Collection entries:

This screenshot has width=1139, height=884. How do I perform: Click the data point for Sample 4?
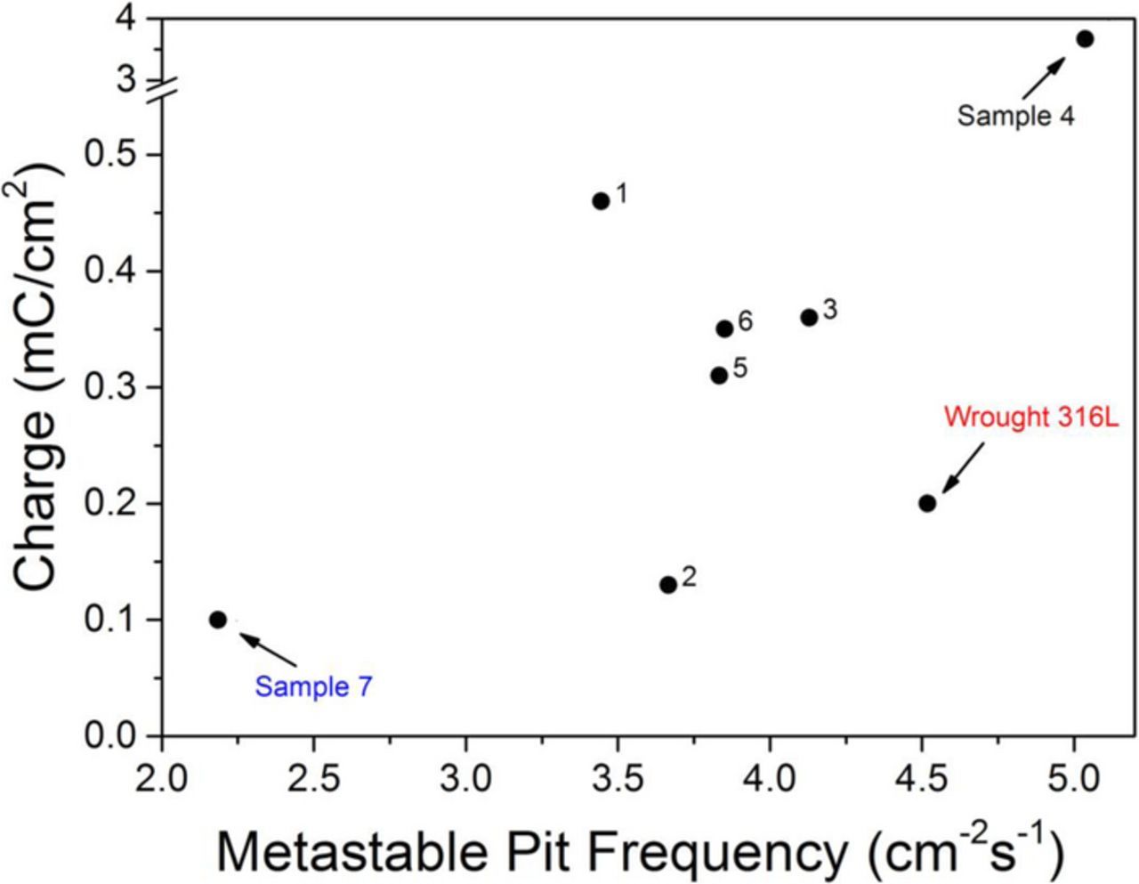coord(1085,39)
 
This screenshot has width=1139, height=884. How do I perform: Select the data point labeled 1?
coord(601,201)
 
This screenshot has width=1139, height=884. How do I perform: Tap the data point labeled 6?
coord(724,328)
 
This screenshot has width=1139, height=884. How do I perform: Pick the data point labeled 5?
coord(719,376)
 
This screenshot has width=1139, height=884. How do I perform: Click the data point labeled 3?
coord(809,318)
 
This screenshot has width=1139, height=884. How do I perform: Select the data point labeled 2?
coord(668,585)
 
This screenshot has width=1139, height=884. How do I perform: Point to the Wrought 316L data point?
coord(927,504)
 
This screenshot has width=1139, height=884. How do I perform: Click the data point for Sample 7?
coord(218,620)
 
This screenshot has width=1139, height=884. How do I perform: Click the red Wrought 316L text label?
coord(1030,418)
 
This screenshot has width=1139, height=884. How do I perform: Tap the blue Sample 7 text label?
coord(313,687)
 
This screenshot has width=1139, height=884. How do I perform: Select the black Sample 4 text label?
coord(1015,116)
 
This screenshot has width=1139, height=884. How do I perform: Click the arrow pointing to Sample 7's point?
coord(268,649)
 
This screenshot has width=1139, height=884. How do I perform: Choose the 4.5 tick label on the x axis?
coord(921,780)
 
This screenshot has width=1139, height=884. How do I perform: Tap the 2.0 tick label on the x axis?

* * *

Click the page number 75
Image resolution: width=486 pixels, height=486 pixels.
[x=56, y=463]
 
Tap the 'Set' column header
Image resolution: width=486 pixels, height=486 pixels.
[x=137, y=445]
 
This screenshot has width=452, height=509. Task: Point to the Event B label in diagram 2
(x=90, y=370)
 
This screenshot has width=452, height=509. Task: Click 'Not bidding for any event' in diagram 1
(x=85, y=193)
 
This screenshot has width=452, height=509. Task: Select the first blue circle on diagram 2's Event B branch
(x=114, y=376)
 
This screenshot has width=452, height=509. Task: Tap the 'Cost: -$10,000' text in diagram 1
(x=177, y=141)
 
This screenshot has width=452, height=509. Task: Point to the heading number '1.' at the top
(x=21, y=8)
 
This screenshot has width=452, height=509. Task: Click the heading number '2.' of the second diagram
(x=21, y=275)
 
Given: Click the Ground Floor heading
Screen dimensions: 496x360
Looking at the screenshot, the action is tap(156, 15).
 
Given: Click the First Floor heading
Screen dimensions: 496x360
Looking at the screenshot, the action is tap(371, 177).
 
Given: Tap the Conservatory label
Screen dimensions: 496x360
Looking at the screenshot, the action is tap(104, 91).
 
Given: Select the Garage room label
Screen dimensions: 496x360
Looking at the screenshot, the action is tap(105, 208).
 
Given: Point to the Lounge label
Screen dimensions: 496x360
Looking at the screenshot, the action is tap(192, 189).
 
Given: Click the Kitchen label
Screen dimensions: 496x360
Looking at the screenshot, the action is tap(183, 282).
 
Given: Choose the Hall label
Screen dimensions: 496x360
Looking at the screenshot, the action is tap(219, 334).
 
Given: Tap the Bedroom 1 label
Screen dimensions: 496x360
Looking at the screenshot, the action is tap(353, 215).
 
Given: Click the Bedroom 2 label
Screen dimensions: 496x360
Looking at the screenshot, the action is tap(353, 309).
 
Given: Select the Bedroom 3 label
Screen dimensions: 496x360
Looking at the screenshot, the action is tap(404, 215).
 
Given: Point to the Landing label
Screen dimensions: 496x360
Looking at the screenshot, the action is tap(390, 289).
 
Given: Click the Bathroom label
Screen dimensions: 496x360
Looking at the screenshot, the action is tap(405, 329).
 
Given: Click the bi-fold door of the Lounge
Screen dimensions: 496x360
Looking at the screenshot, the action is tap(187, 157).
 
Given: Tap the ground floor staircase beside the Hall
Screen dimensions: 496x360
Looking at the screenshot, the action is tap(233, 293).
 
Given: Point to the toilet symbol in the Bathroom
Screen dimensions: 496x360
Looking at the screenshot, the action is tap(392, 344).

==

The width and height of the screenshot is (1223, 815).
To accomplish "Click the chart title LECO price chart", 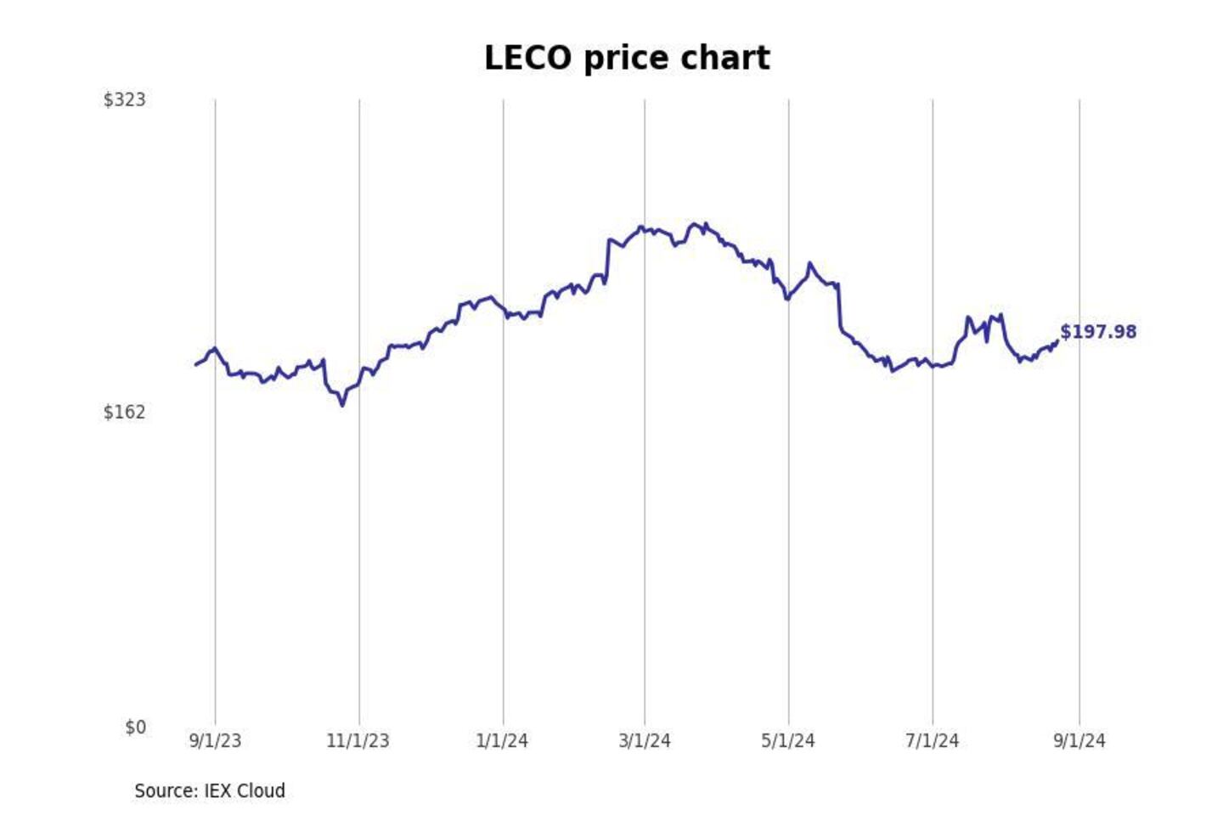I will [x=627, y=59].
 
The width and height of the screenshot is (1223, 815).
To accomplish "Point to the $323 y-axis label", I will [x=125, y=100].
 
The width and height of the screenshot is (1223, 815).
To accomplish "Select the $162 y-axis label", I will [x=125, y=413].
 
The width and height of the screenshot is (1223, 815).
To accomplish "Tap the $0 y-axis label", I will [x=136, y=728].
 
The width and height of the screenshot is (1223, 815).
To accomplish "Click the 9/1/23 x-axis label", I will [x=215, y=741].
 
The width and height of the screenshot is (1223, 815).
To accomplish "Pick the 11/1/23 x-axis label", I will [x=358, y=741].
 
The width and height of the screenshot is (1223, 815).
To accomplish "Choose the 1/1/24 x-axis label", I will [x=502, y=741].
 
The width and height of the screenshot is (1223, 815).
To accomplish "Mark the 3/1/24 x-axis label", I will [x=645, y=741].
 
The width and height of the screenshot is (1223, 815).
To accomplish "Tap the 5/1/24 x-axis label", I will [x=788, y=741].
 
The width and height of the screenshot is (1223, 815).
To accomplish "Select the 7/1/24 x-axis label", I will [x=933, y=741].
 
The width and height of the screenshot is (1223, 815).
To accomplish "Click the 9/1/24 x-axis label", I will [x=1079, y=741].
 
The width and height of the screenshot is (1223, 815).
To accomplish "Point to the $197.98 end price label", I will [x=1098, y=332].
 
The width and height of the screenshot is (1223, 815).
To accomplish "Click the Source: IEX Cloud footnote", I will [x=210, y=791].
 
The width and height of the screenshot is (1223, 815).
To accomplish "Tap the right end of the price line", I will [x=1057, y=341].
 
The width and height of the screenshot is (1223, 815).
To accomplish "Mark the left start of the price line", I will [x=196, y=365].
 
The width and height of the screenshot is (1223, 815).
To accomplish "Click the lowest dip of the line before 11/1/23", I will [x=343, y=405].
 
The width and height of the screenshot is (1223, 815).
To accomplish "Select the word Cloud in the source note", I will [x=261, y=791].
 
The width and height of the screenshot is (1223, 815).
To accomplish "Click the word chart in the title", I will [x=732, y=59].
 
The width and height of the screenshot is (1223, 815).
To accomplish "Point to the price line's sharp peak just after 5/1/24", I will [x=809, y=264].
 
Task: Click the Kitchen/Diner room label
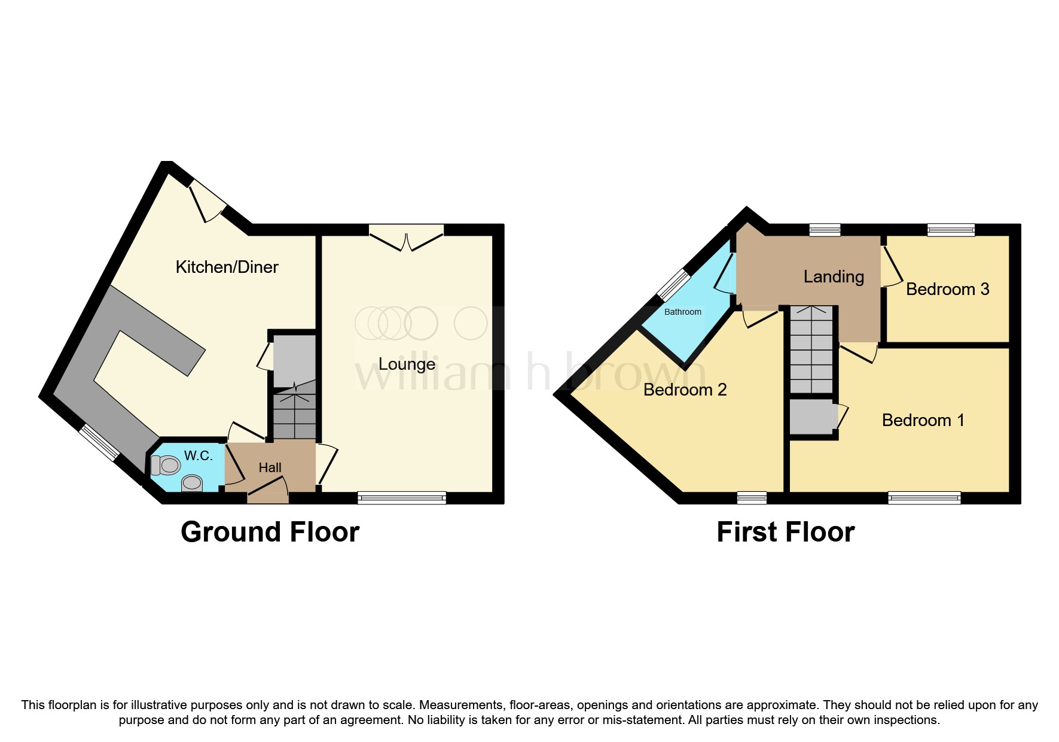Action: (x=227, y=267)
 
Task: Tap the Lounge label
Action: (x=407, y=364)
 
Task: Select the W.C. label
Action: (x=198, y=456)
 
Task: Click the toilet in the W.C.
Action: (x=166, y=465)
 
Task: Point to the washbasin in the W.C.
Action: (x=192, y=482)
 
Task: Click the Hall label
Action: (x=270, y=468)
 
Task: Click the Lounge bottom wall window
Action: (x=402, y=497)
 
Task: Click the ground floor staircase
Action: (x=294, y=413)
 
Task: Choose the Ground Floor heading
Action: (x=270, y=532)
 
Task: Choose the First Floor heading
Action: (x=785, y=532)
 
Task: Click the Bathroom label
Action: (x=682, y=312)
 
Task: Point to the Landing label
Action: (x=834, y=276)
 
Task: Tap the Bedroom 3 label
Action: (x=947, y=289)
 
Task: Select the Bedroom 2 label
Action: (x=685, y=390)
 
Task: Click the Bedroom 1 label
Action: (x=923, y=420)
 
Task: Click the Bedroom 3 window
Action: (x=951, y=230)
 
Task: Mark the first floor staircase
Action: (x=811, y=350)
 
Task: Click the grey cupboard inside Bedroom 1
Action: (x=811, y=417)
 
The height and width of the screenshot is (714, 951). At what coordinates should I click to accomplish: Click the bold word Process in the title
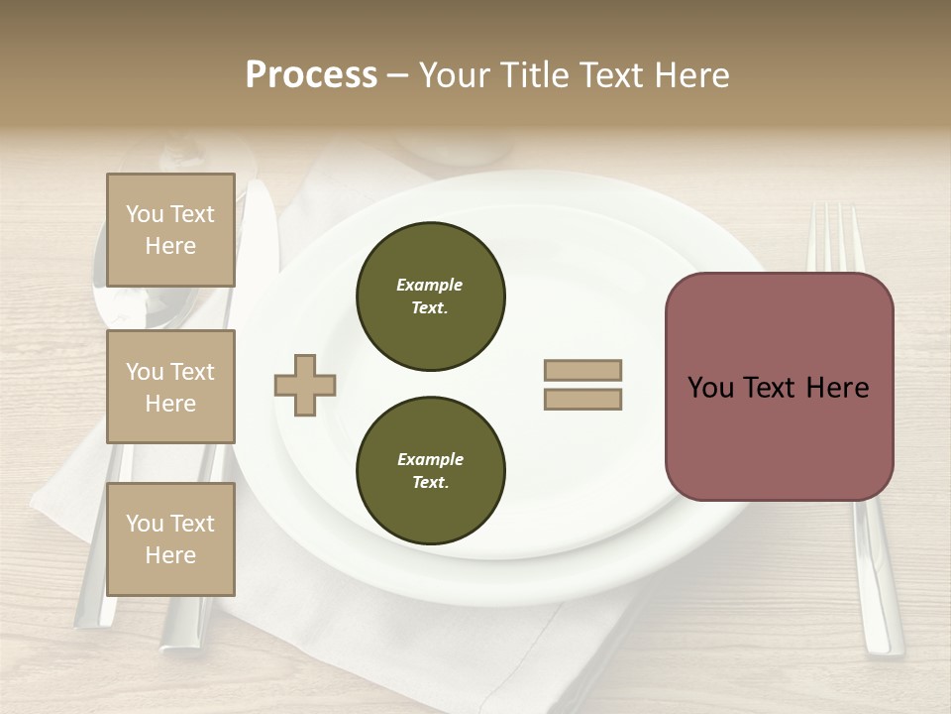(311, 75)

▶ _Exercise_
Copy the data starting at the line containing "in diagram 2" and ending at the line containing "(x=21, y=275)", requests included, shifting every coordinate in the answers by -26.

▶ _Solution to this exercise_
This screenshot has width=452, height=509. Task: Point to the Event B label in diagram 2
(x=64, y=344)
 
This screenshot has width=452, height=509. Task: Click 'Not bidding for any event' in diagram 1
(x=59, y=167)
 
This screenshot has width=452, height=509. Task: Select the first blue circle on diagram 2's Event B branch
(x=88, y=350)
 
This screenshot has width=452, height=509. Task: Tap the 'Cost: -$10,000' text in diagram 1
(x=151, y=115)
 
This screenshot has width=452, height=509. Task: Point to the heading number '1.' at the top
(x=-5, y=-18)
 
This screenshot has width=452, height=509. Task: Click the heading number '2.' of the second diagram
(x=-5, y=249)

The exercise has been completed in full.